Replacing smart quotes, em-dashes, and ellipses with MySQL or PHP


Alternate title: "Help!  My Quotes Appear as Question Marks or Other Strange Characters!"

The "Smart quotes" feature in Microsoft Office transforms straight quotes into curly quotes.  It also transforms hyphens into em-dashes and three periods into ellipses.  While one might think, "How lovely!  My document looks almost as if I'm educated!" readers of said document may not.  Microsoft, in its infinite wisdom, decided to assign special characters such as the ones I just mentioned to a range of codes above 128.  Problem: these codes were already assigned to other characters, resulting in frustrating incompatibility with non-Microsoft systems.

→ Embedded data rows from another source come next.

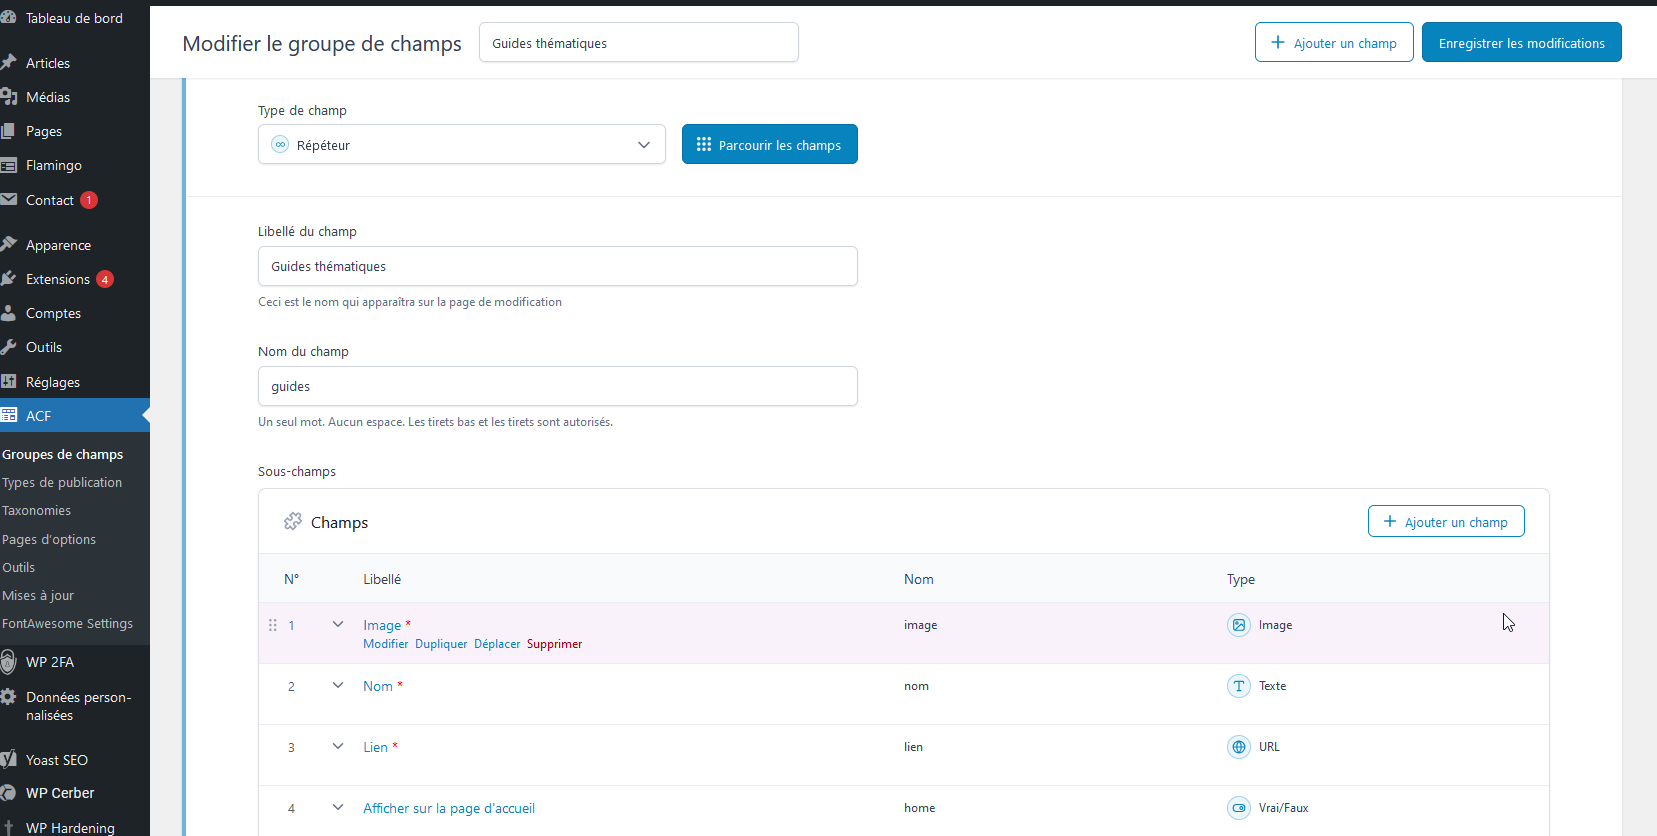Image resolution: width=1657 pixels, height=836 pixels.
Task: Expand the Lien sub-field row
Action: (338, 747)
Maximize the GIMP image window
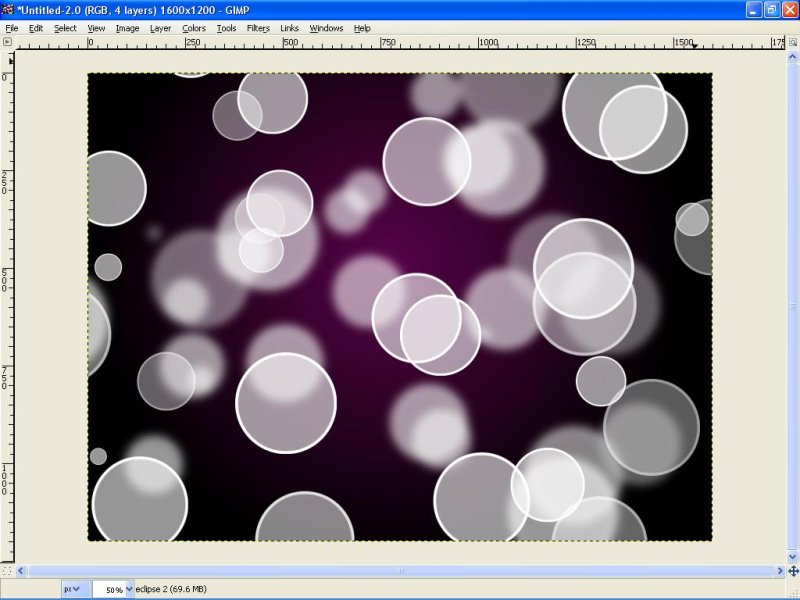The image size is (800, 600). [x=771, y=9]
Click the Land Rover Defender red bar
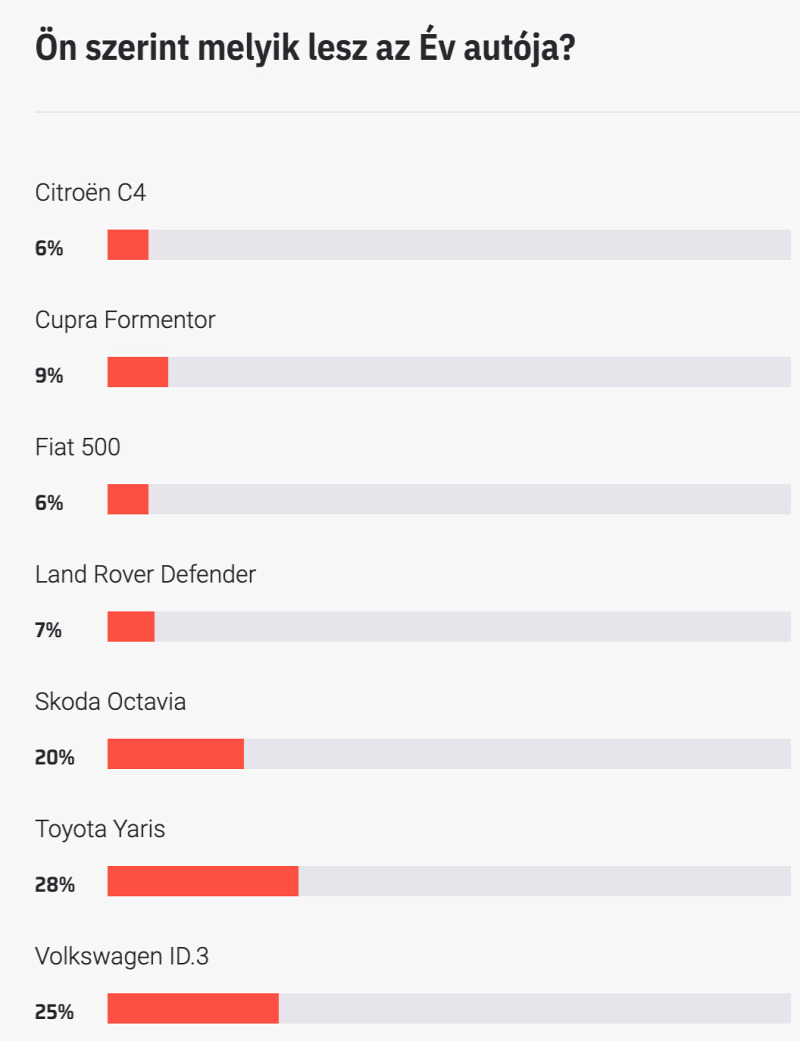This screenshot has height=1041, width=800. click(x=131, y=627)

Keep reading for some PHP and MySQL code to help out with this issue, as well as a Joomla! plugin.


Our introduction to this was in a situation where we had people using many different systems submitting articles to one of our programs.  We decided that we wanted all our articles to use straight quotes, hyphens, and periods.  This was partly for consistency, and partly because these characters are common to many character sets and won't cause incompatibilities.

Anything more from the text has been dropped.